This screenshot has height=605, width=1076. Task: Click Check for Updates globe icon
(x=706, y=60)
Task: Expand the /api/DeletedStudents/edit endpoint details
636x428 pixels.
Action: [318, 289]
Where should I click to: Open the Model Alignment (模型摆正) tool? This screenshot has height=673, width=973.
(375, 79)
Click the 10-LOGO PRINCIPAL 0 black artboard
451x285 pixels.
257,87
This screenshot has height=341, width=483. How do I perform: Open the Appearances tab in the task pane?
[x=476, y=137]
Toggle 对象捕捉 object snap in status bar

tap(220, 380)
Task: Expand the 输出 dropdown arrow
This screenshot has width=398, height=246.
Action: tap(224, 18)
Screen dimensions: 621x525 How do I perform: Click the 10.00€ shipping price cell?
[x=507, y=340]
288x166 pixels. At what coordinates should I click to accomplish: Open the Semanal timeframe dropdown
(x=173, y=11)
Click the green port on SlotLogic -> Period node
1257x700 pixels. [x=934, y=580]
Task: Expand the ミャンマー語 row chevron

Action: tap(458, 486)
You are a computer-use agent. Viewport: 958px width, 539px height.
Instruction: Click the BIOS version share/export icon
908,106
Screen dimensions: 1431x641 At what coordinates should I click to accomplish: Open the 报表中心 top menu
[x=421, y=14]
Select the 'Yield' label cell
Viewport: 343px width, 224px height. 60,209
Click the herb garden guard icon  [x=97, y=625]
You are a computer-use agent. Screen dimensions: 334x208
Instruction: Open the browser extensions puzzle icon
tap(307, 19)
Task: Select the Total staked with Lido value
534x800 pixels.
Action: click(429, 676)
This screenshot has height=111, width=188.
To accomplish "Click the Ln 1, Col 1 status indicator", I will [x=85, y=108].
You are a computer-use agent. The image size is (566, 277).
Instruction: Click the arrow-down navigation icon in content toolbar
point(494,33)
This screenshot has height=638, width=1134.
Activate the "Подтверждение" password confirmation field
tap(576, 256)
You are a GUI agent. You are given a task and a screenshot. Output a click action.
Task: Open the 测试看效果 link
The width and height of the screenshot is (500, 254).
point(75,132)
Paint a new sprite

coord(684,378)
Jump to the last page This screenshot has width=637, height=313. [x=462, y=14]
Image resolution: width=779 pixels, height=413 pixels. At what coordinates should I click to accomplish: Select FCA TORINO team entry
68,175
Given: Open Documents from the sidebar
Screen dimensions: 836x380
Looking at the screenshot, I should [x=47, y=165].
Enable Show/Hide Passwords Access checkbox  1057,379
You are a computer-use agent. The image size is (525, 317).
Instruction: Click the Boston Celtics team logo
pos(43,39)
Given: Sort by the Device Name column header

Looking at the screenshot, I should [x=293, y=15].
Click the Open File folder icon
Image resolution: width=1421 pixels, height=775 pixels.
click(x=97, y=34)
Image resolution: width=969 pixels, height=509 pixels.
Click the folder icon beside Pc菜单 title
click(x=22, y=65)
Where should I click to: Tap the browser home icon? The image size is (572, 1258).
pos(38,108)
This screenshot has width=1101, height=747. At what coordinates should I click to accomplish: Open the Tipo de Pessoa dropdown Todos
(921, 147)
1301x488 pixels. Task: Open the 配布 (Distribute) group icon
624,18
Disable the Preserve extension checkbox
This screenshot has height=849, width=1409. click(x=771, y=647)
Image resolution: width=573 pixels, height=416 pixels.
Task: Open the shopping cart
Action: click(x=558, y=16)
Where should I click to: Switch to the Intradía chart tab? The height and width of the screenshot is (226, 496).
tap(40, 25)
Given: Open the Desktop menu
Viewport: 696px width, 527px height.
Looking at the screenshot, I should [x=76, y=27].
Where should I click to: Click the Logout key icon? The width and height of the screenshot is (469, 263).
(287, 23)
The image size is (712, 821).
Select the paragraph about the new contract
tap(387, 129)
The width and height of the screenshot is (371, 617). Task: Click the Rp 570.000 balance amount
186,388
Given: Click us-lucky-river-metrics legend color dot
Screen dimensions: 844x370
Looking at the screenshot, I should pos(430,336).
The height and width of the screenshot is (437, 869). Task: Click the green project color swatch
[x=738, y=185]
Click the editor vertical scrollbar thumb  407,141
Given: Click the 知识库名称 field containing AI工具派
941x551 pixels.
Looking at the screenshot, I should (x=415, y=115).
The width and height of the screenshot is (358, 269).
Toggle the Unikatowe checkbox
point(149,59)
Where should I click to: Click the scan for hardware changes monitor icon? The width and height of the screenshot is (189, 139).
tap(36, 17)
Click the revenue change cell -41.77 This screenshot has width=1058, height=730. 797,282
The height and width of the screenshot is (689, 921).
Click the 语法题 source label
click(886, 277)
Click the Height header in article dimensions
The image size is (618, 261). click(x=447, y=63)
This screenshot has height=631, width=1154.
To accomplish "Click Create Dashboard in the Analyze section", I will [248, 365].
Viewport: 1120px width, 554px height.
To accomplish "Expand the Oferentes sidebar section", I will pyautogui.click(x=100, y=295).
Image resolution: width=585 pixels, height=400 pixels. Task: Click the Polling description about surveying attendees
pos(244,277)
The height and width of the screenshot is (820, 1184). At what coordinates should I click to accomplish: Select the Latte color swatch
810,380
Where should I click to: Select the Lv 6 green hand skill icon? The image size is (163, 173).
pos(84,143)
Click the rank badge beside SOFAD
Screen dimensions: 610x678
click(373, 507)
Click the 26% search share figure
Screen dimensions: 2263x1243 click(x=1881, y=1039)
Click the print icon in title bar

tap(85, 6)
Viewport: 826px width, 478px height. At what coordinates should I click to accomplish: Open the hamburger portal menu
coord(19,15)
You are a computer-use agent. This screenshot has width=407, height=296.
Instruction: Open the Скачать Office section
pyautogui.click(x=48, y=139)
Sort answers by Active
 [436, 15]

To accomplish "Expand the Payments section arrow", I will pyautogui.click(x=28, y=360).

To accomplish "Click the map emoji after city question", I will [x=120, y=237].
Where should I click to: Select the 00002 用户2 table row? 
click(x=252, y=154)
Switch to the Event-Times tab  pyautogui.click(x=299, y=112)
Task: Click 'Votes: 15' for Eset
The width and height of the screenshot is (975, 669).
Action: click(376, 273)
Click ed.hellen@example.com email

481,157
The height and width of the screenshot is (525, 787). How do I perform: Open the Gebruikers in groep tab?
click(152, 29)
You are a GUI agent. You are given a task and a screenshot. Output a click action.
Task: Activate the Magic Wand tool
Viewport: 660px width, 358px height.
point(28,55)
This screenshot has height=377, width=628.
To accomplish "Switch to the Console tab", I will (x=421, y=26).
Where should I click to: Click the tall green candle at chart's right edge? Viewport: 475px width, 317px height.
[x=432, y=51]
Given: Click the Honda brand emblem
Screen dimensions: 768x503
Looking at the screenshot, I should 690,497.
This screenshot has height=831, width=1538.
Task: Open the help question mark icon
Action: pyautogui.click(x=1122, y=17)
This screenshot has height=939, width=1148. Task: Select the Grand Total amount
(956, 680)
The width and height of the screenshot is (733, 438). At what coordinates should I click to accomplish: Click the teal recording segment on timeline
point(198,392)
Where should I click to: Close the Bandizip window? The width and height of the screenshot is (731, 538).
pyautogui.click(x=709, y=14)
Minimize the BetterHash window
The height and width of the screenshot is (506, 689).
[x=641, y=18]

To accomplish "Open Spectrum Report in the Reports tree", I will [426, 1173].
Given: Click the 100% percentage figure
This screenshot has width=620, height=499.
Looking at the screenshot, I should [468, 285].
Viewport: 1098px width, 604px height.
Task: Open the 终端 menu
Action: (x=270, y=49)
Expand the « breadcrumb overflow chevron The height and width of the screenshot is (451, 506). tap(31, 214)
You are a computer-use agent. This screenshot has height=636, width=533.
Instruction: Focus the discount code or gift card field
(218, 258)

The problem.
Every line above that has the string "sidebar" needs to be copied.

Reply.
Given: Open Documents from the sidebar
To accomplish "Expand the Oferentes sidebar section", I will pyautogui.click(x=100, y=295).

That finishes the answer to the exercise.